Extract to read:
Converting TOML Settings to Init Script Format

In Cast AI, you can pass custom Bottlerocket configurations through the init script in the advanced section of node configurations. However, the settings must be converted to a single-line format compatible with the init script to do this.

Below is an example that converts the TOML-style settings listed above into a format compatible with the init script:

settings.kubernetes.node-labels."ingress"="allowed"
settings.kubernetes.node-labels."environment"="prod"

settings.kubernetes.system-reserved.cpu="100m"
settings.kubernetes.system-reserved.memory="256Mi"
settings.kubernetes.system-reserved.ephemeral-storage="2Gi"

settings.kubernetes.kube-reserved.cpu="100m"
settings.kubernetes.kube-reserved.memory="256Mi"
settings.kubernetes.kube-reserved.ephemeral-storage="512Mi"

settings.kubernetes.eviction-hard."memory.available"="10%"

settings.kernel.lockdown="integrity"

settings.host-containers.admin.enabled=false
settings.host-containers.admin.source="328549459982.dkr.ecr.eu-central-1.amazonaws.com/bottlerocket-admin:v0.7.2"

Supplied data:
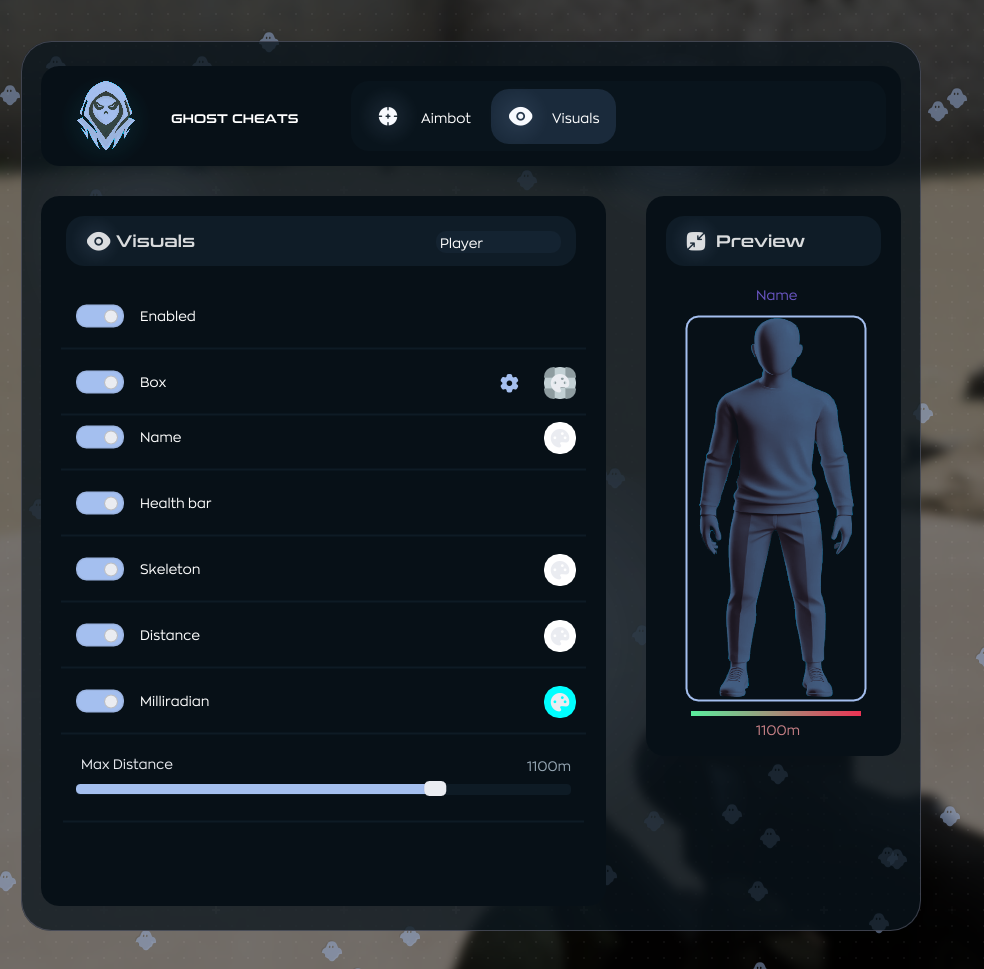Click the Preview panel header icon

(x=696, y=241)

Exercise brief: Translate this sentence from the text on converting TOML settings into Spanish: "In Cast AI, you can pass custom Bottlerocket configurations through the init script in the advanced section of node configurations."

Full solution: En Cast AI, puedes pasar configuraciones personalizadas de Bottlerocket a través del script de inicialización en la sección avanzada de las configuraciones de nodos.